Members of the public, the national press and even security experts themselves have largely been opposed to the UK’s national ID card scheme roll-out. The Government is still insisting the scheme will help in its fight against terrorism and improve national security, yet in the run up to its deployment, fundamental flaws are now becoming apparent.
Concerns about civil liberties and exaggerated claims over the scheme’s part in the fight against terrorism aside, what worries me most is this: does it actually do what it says on the tin? Will it really enhance our national security, or just open our back door to the fraudsters?
Home Secretary Jacqui Smith’s recent announcement about plans for retailers to collect biometric data is downright irresponsible. It seems preposterous to put public data into the hands of a third party when data loss is as commonplace as it is today. It’s clear now that the Government has intended to link the ID card scheme into its other services. I’ve been concerned about such an extension of ID card use since they were very first announced. Unfortunately, there’s no question this makes the scheme vulnerable to abuse.

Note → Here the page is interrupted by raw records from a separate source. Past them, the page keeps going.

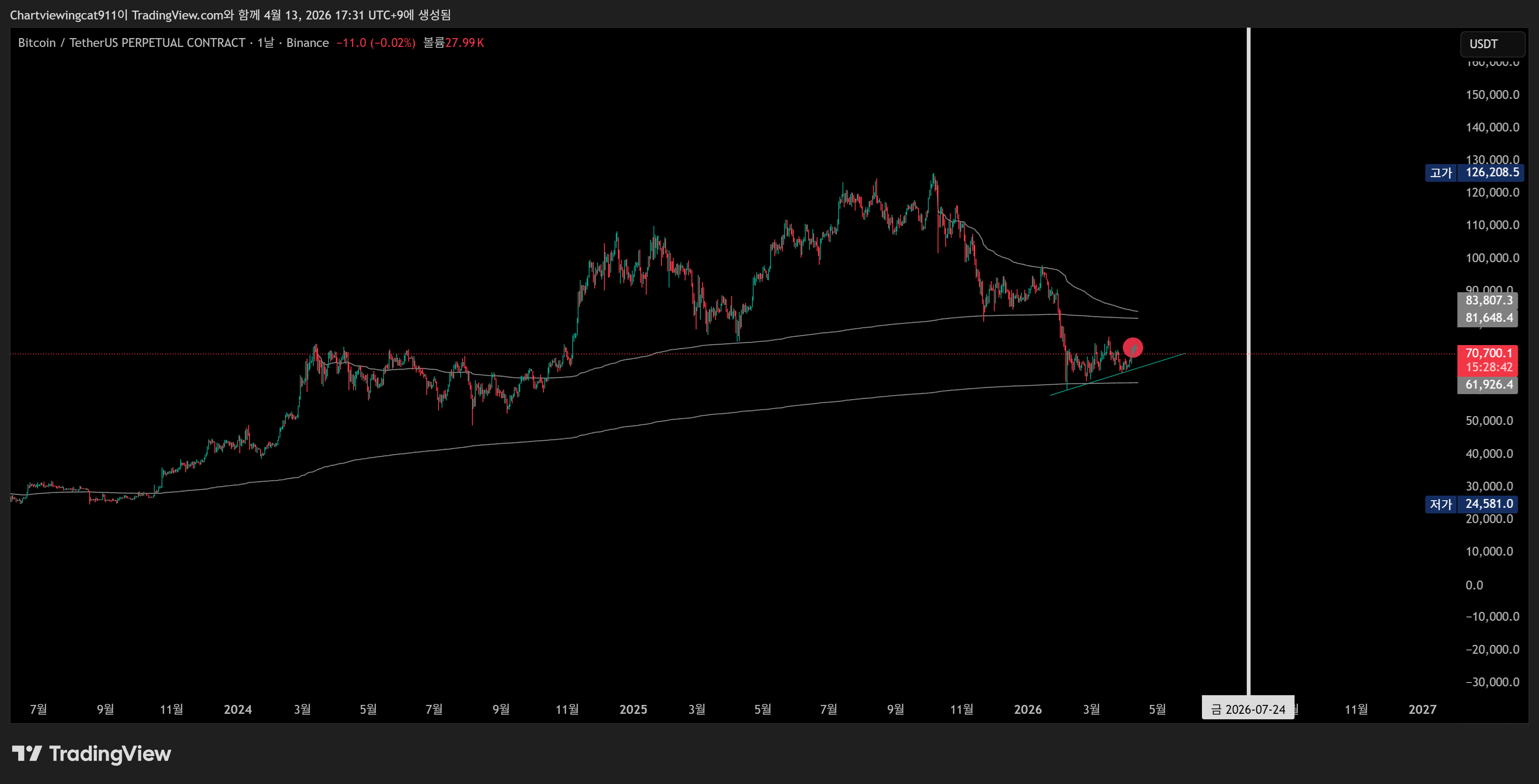Screen dimensions: 1539x784
Task: Click the 2025 label on time axis
Action: tap(633, 709)
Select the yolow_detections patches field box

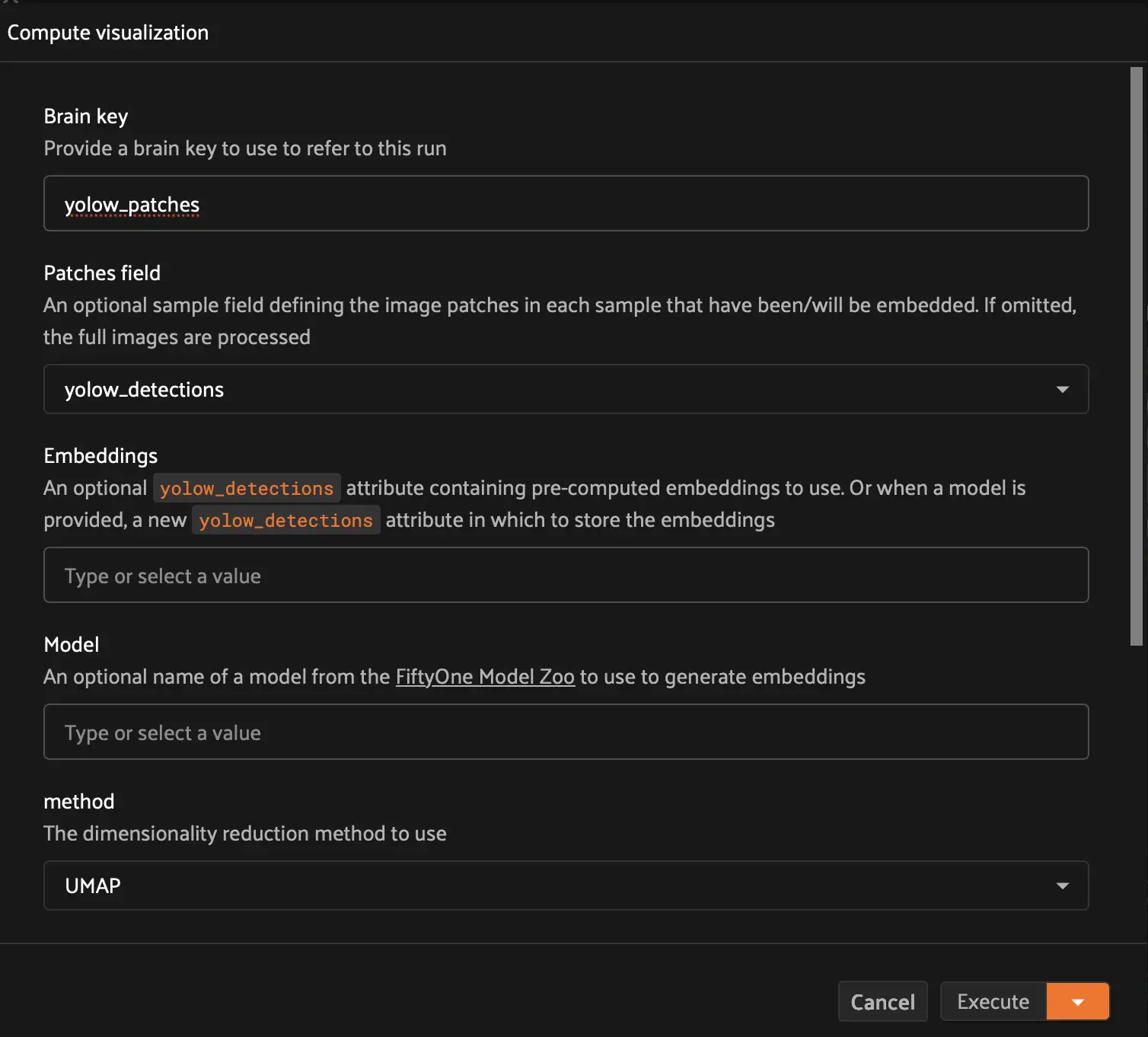(533, 390)

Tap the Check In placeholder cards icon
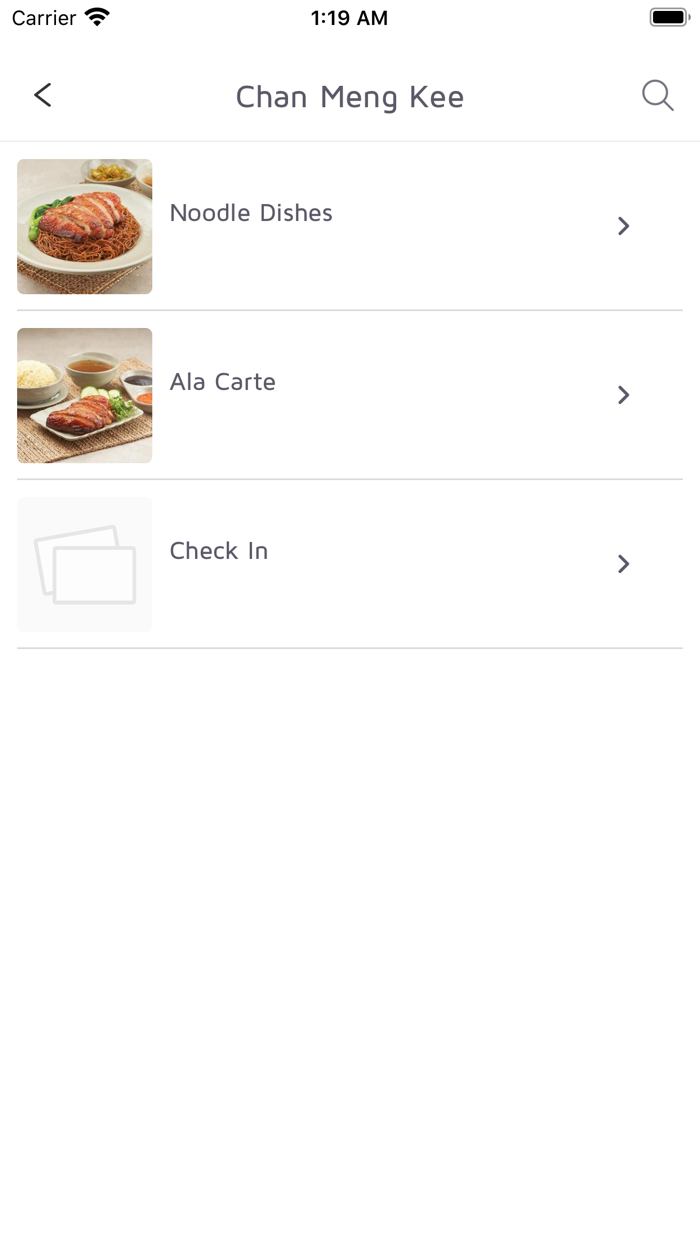pyautogui.click(x=85, y=564)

Addressing the impersonation issue
The big concern with ID verification is impersonation and, unfortunately, the Government’s ID card scheme doesn’t go anywhere near far enough in addressing this problem. To add insult to injury, linking the National Identity Register (NIR) into a variety of different databases, all accessible by various Government employees, further exacerbates the problem.
The two main weaknesses are, firstly, an over-reliance on biometric security and, second, the preference for centralised data storage. Together, these leave the ID card system vulnerable to cloning. Biometric technology, however, is not a silver bullet.
Biometrics alone do not suffice to prevent fraud. Despite strong encryption, the Dutch biometric passports were cracked soon after launching. The supposedly ‘fake proof’ British e-passports were cloned within minutes only to be passed as genuine by passport reader software used by the UN agency that sets standards for e-passports, despite using pictures of Osama Bin Laden and a suicide bomber!
Stronger verification technology
The fingerprint biometric security systems currently used in the TWIC programme failed to properly authorise one in 50 enrolees’ credentials. Clearly, stronger verification technology needs to be in place.
What’s needed if the ID card scheme is to work is a belt-and-braces approach. Storing the encrypted biometric data on the card would make it impossible for even the most sophisticated fraudster to manipulate. Even authorised personnel — and, therefore, any successful hackers or corrupt employees — would only be able to view binary code, and not the finger, iris or facial recognition data itself. They would also be unable to determine how the encryption algorithm operated, and thus couldn’t clone the card.
There’s no doubt that the way the information is stored and structured needs to be carefully implemented.
Storing the data centrally was always a civil liberties concern. I always wondered why on earth the UK Government needed individual information to be stored on both the card and a central database. It’s not necessary to store the data centrally. Other countries such as France and Italy have stipulated that biometric information be stored only on the cards themselves. This way, that data is still within the possession of the individual. So, it was only necessary if they were planning to extend the usage of the cards in future. It’s now clear to all of us that was the intention all along.
More importantly, storing this data centrally and then linking it into a variety of databases is a security concern. From a security point of view, central storage makes the most sense in an online world but, if you’re also storing data on the cards themselves, that invalidates the security argument.
Audit trail is an essential
If the data must be stored on a central database, then biometric data needs to be kept separately from any other personal data in order to make it difficult for hackers to link the information needed to steal someone’s identity or clone a card. Back-end systems need to enable an audit trail of those personnel who have accessed individual records on those back-end systems.
It’s not yet safe to say that a 100% secure solution exists — suggesting that you have one is an open invitation for hackers to have a go. All we can do is minimise the risk as much as possible. In that respect, the UK Government’s scheme still has some way to go.
In itself, that begs the question as to whether the Government has already sown the seeds of the scheme’s disaster?